Con l'avvicinarsi dell'estate sempre più persone desiderano passare il tempo in piscina, al fine di rinfrescarsi e patire meno il caldo quando non possono andare al mare. Purtroppo la piscina, oltre a essere un luogo di divertimento e passatempo, nasconde delle insidie. Spesso ci si preoccupa su ciò che l'eccesso di cloro può provocare sulla pelle, ma i problemi che si possono riscontrare sono ben più gravi.
In piscina è presente un'ingente quantità di batteri fecali, che possono causare infezioni. Il centro statunitense per la prevenzione e il controllo delle malattie, ha lanciato un allarme.

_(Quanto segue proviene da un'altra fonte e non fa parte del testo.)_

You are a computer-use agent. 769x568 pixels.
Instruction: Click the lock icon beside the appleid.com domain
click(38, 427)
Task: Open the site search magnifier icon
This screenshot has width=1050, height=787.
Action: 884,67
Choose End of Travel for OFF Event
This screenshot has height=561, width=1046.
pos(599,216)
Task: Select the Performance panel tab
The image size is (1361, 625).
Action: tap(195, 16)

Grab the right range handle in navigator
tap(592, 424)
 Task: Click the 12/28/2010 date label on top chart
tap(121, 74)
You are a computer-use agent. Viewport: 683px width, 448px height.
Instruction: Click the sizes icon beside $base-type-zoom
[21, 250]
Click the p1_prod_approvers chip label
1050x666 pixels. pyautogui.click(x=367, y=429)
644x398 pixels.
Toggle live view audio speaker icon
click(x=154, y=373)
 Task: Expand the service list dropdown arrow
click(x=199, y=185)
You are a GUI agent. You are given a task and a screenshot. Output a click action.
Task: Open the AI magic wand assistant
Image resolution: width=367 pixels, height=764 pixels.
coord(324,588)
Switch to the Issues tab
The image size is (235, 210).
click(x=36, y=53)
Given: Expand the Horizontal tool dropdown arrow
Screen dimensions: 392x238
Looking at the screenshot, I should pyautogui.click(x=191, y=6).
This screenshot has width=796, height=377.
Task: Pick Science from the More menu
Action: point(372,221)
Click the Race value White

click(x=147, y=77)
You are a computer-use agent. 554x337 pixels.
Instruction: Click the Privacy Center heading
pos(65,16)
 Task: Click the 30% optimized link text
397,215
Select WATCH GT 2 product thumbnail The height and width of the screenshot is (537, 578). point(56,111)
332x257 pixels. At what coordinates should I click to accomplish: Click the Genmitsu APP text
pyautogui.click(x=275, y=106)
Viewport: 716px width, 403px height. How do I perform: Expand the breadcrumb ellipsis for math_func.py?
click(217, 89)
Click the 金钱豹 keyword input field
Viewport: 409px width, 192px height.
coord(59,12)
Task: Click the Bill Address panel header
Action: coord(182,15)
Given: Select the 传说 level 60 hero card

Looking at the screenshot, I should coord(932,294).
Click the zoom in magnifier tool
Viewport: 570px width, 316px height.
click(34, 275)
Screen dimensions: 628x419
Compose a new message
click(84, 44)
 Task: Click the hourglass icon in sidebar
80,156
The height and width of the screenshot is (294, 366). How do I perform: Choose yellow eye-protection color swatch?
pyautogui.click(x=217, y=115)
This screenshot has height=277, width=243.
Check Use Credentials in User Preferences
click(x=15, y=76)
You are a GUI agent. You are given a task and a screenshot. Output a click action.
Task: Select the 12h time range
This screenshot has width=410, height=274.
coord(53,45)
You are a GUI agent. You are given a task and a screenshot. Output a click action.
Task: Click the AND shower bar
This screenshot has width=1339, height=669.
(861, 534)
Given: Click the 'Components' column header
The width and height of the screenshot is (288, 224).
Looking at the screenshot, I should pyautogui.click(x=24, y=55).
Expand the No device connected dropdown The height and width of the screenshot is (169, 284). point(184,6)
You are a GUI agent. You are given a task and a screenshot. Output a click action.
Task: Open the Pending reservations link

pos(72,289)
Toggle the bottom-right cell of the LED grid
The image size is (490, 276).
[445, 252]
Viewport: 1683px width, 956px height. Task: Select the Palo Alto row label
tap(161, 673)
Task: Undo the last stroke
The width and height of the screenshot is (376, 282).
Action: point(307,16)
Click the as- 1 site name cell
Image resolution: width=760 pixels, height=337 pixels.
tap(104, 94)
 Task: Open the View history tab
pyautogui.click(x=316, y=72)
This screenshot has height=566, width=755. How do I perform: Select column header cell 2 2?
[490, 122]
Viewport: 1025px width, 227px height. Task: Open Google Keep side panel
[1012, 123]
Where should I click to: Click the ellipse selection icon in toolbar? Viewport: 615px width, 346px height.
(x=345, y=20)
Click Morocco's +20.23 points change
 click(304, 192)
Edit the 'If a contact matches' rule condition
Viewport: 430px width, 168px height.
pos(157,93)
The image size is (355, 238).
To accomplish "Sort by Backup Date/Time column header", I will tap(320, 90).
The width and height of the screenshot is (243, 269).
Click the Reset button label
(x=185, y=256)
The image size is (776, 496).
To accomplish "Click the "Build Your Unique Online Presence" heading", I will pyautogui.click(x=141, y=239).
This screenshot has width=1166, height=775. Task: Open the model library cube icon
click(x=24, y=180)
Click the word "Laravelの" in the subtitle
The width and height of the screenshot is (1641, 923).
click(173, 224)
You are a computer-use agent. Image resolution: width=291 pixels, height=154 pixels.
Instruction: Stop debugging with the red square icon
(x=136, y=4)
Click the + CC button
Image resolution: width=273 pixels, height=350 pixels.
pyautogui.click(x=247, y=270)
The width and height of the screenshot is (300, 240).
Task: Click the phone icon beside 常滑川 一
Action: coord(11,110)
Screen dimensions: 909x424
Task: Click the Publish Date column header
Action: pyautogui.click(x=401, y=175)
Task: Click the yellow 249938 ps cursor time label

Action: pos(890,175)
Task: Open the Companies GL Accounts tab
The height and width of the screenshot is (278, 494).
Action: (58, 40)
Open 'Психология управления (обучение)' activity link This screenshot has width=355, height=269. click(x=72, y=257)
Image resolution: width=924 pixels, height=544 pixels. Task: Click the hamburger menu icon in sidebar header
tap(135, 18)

Questo problema è stato riscontrato anche in Italia e gli esperti, analizzando l'acqua di varie piscine, hanno riscontrato che il germe più presente nell'acqua è l'Escherichia Coli, batterio fecale per eccellenza.
Il problema della contaminazione delle acqua è dovuto alla scarsa igiene dei bagnanti: secondo gli esperti americani, di cui si fa portavoce il dottor Michele Hlavsa, che dirige l'Healty Swimming Programm del CDC, bisognerebbe sempre farsi una doccia prima di entrare in piscina ed evitare di entrare in contatto con l'acqua, nel caso si soffrisse di dissenteria.
Il cloro e gli altri disinfettanti non uccidono subito i germi, perciò è molto facile che i batteri vengano trasmessi ad altre persone, le quali possono ammalarsi.
Tutti dovrebbero avere il diritto di potersi rinfrescare e divertire nelle giornate afose e sarebbe bene che ogni persona imparasse ad adottare dei comportamenti adeguati e preventivi per la salvaguardia di tutti i bagnanti.